As for me, I’ve never pondered it either, but not having learned my lesson the first time, a few years later in grad school I listened to a member of the French avant-garde read a first-person piece about what it might be like to be a pencil writing its life away and approaching its existential condition of final nub-hood. The avant-garde, as you can see, has earned its reputation of not being for the faint of heart. As events on the social calendar go, avant-garde literary readings are a great place to meet the kinds of girls who make it into their 30s still thinking it is cool to braid their armpits.
So these days I am reading 43 Fictions by Steve Katz. It is a compendium of selections from the aforementioned books plus others, the titles of which nobody much seems to remember. But that is beside the point. I am reading Katz again — the piece about the tube of ointment having wisely been excluded — because whether outlandishly comic or satirically bizarre, Steve Katz is just fun to read. He is even fun to reread. In “Mythology: Hermes,” the Greek messenger from the gods is now a librarian who is so quick “he could get a good night’s sleep in the blink of an eye.” Hermes is so fast he can retrieve books from the stack for you before you even ask for them. And he is only getting faster.
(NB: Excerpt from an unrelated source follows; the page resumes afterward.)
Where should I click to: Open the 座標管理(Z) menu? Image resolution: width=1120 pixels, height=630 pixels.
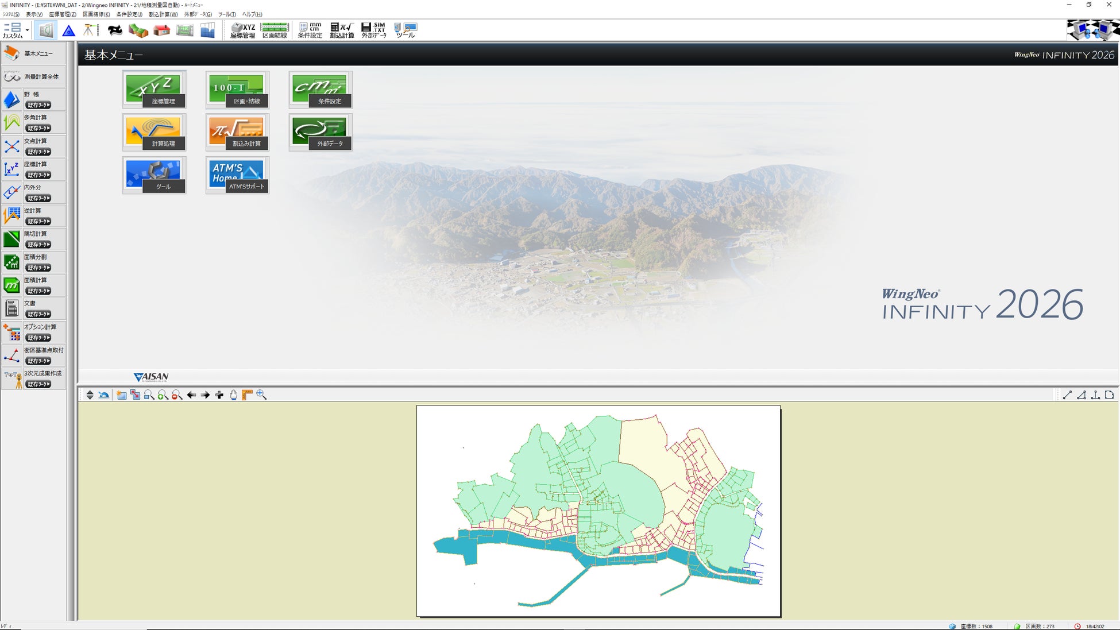[62, 14]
While walking with his girlfriend from his house to hers, “Hermes could circle her 43 times whereas in the old days he could circle her only 43 times, too, seeing as how she got wider but also walked slower.” He is, as they say, quicksilver fast. And readers have to stay fast if they are to keep up with the mercurial Katz, whose writing is perhaps the literary version of Iowans going out to the cornfields on a Friday night to watch demolition derby. A rock ’em, sock ’em rambunctious time is sure to be had by all.
Michael Berberich teachers writing, literature and humanities at Galveston College, Galveston, Texas.